We’ve all seen stocks that seem to move in sync, but how do you know if that relationship is built to last? Simple correlation can be a mirage, leading you into ‘Value Traps’ and failed pairs trades. In this blog, we explore Cointegration and Granger Causality the two statistical powerhouses that reveal which stocks are permanently ‘leashed’ together and which one is truly leading the dance. Stop trading on vibes and start trading on verified relationships.
Introduction
In a past post, we explored how Prewhitening helps us find “pure” signals between stocks. But as any seasoned investor knows, seeing two stocks move together today doesn’t mean they will stay together tomorrow.
If you want to build a truly robust trading strategy especially for Pairs Trading, you need to move past simple correlation and look at the “Big Two” of time-series relationships: Cointegration and Granger Causality.
Cointegration: The “Drunken Walker” Metaphor
Standard correlation measures if two stocks move in the same direction. Cointegration measures if the distance between them remains stable over time.
Imagine a drunk person walking a dog on a retractable leash.

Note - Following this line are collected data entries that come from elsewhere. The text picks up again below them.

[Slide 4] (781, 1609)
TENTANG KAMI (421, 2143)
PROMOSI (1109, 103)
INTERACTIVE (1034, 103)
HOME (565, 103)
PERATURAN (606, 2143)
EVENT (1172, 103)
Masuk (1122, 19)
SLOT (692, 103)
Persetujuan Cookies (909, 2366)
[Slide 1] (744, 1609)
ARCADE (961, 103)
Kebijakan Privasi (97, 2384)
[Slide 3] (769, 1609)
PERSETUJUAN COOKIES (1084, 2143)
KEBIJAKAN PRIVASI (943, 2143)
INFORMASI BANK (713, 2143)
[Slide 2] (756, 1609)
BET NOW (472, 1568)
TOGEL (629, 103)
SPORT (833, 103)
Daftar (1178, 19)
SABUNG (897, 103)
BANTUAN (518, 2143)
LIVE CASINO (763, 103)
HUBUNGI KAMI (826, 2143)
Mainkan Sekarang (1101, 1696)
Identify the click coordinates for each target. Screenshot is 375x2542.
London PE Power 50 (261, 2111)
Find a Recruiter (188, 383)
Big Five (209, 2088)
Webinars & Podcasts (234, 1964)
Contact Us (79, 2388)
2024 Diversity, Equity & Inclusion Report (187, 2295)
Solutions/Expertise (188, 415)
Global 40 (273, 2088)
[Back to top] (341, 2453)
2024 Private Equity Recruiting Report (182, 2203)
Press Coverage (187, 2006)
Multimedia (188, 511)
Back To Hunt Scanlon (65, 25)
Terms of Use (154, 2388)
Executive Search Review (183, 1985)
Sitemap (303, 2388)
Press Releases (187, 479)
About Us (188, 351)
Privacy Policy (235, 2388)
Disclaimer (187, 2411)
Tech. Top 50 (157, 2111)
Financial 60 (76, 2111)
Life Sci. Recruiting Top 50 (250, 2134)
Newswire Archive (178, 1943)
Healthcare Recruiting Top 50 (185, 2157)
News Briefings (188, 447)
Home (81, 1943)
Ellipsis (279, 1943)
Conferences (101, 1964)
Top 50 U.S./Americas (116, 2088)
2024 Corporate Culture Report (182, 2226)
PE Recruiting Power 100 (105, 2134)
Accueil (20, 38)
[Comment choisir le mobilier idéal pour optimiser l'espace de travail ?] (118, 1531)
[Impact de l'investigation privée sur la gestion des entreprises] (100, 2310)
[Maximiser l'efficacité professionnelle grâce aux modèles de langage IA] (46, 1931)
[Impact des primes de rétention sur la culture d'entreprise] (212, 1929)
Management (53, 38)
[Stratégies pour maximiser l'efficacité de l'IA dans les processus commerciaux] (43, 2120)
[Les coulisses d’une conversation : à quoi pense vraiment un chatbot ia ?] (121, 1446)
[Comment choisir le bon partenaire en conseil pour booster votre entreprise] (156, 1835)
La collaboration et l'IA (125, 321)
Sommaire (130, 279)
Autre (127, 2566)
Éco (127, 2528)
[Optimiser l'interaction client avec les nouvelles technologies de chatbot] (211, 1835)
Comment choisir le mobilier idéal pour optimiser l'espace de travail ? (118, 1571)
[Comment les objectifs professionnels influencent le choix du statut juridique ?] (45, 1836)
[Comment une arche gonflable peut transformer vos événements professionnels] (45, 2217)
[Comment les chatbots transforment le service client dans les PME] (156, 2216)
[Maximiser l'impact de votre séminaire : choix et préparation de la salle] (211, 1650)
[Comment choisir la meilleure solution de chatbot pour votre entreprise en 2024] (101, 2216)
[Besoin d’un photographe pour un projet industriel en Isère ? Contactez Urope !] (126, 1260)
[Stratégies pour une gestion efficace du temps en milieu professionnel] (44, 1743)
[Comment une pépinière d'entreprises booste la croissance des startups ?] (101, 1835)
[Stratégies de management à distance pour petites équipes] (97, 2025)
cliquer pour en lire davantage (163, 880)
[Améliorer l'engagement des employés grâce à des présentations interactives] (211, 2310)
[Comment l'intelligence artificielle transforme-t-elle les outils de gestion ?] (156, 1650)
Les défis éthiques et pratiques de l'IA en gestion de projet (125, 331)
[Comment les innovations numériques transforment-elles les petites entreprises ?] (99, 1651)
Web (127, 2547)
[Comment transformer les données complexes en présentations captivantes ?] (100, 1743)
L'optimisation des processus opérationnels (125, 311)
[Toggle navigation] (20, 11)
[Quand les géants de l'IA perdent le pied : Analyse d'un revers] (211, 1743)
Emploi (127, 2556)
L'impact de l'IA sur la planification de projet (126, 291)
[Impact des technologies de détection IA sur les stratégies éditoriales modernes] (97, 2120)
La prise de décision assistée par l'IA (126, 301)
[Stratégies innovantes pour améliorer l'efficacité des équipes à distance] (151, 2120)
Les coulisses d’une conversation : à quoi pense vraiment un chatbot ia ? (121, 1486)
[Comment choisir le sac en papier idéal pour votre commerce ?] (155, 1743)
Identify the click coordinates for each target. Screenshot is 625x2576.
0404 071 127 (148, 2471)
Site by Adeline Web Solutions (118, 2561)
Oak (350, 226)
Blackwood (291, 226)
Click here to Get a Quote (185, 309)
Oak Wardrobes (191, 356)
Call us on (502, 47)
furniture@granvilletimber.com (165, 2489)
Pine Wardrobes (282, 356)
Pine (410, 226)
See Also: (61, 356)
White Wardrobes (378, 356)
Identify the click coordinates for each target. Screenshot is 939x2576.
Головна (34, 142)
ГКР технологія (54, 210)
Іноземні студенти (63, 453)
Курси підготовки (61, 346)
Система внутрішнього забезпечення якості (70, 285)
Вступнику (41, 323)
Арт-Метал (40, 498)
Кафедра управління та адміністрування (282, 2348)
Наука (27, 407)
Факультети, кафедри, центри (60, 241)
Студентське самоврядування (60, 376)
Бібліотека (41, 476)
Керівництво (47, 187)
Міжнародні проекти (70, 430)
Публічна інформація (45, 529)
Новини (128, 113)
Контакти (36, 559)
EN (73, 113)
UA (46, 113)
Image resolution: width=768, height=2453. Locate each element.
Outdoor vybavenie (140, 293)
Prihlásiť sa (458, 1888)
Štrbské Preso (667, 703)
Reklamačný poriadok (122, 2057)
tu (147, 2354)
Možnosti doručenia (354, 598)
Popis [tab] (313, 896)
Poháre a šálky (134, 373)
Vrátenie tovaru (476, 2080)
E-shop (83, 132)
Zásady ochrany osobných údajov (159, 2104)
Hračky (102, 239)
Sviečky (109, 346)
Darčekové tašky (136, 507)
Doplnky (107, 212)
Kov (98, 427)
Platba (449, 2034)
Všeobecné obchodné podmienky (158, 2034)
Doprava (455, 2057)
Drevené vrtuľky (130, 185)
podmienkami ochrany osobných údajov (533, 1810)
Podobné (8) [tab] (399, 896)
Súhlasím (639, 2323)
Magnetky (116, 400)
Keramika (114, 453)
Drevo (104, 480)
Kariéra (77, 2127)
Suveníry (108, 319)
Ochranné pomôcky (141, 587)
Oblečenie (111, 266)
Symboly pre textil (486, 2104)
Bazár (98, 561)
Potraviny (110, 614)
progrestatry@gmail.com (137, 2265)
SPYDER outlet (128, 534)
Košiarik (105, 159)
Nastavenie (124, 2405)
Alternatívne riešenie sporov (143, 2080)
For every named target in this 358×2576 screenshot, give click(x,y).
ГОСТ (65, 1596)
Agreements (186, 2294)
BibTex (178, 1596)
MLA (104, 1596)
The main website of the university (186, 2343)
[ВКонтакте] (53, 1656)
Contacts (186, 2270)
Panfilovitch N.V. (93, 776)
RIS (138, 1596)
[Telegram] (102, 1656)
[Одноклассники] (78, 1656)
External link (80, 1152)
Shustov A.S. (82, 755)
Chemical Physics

- The person wanders randomly.
- The dog wanders randomly.
- Individually, they are unpredictable.
However, because of the leash, they can never drift too far apart. If the dog runs too far ahead, the leash pulls it back. In finance, this “leash” is Cointegration. It tells us that even if AAPL and MSFT wander around, they are bound by an economic reality that forces them back together.
Why it matters: If two stocks are cointegrated and they suddenly drift apart, you can bet that they will eventually move back toward each other. This is the foundation of Mean Reversion trading.
Granger Causality: Who is the Real Boss?
We often talk about “Leaders” and “Followers.” Granger Causality is the statistical test that settles the argument.
It doesn’t prove that Stock A causes Stock B in a physical sense. Instead, it asks: “Does knowing the past values of Stock A help me predict the future of Stock B better than just looking at the past of Stock B alone?”
- If yes: Stock A “Granger-causes” Stock B.
- If no: The relationship might just be a coincidence or driven by a third factor.
When to use it?
Cointegration
- Question: Do these two stay together over the long term?
- The Goal: Pairs Trading: Buy the laggard, sell the leader when they drift.
Granger Causality
- Question: Does one stock’s history provide a “cheat code” for the other’s future?
- The Goal: Predictive Modeling: Identifying which “Leader” to watch.
Code Example
import numpy as np
import pandas as pd
import yfinance as yf
from statsmodels.tsa.stattools import coint, grangercausalitytests
# Download Price Data
tickers = ["AAPL", "MSFT"]
df = yf.download(tickers, start="2018-01-01", end=None, auto_adjust=True)["Close"]
# COINTEGRATION (Use Raw Prices)
# Goal: Is there a long-term 'leash' between these two?
score, p_value_coint, _ = coint(df['AAPL'], df['MSFT'])
print(f"--- Cointegration Results ---")
print(f"P-Value: {p_value_coint:.4f}")
if p_value_coint < 0.05:
print("Result: Stocks are COINTEGRATED (The 'Leash' is strong).")
else:
print("Result: No Cointegration found.\n")
# GRANGER CAUSALITY (Use Log Returns)
# Goal: Does AAPL's history help predict MSFT's future?
# We MUST use log returns to ensure stationarity.
returns = np.log(df / df.shift(1)).dropna()
print(f"--- Granger Causality Results (AAPL -> MSFT) ---")
# The second column (AAPL) is tested to see if it causes the first column (MSFT)
granger_results = grangercausalitytests(returns[['MSFT', 'AAPL']], maxlag=5, verbose=False)
# Extracting p-values for the 'ssr_chi2test' at each lag
for lag, results in granger_results.items():
p_val = results[0]['ssr_chi2test'][1]
print(f"Lag {lag}: P-Value = {p_val:.4f}")Results
P-Value: 0.0433
Result: Stocks are COINTEGRATED (The 'Leash' is strong).
--- Granger Causality Results (AAPL -> MSFT) ---
Lag 1: P-Value = 0.0237
Lag 2: P-Value = 0.0841
Lag 3: P-Value = 0.0006
Lag 4: P-Value = 0.0009
Lag 5: P-Value = 0.0019
Interpretation of Results
Cointegration test
Since the p-value of the cointegration test is less than 0.05, we can reject the null hypothesis and conclude that the two stocks are cointegrated.
- What it means: These two stocks are tied together by a long-term economic link. Even if one stock jumps ahead or falls behind today, the “leash” will eventually pull them back together.
- The Strategy: This is perfect for Pairs Trading. If the gap (spread) between them gets too wide, you can bet that it will “mean-revert” (return to normal).
Grainger Causality
- Lag 1 (P = 0.0237): Significant. Apple’s price movement yesterday has a measurable impact on Microsoft today.
- Lag 2 (P = 0.0841): Not significant. Interestingly, the 2-day-old news from Apple doesn’t seem to matter as much.
- Lags 3, 4, and 5 (P < 0.002): Highly Significant. This is the most interesting part of your data. It suggests a “wave effect.” Information from Apple takes a few days to fully propagate through the market before hitting Microsoft with full force.
Bottom Line
Correlation is a great starting point, but it’s shallow.
- Prewhitening cleans your signal.
- Cointegration finds the “leash.”
- Granger Causality finds the “boss.”
By combining these three, you aren’t just looking at charts anymore—you are deconstructing the hidden machinery of the market.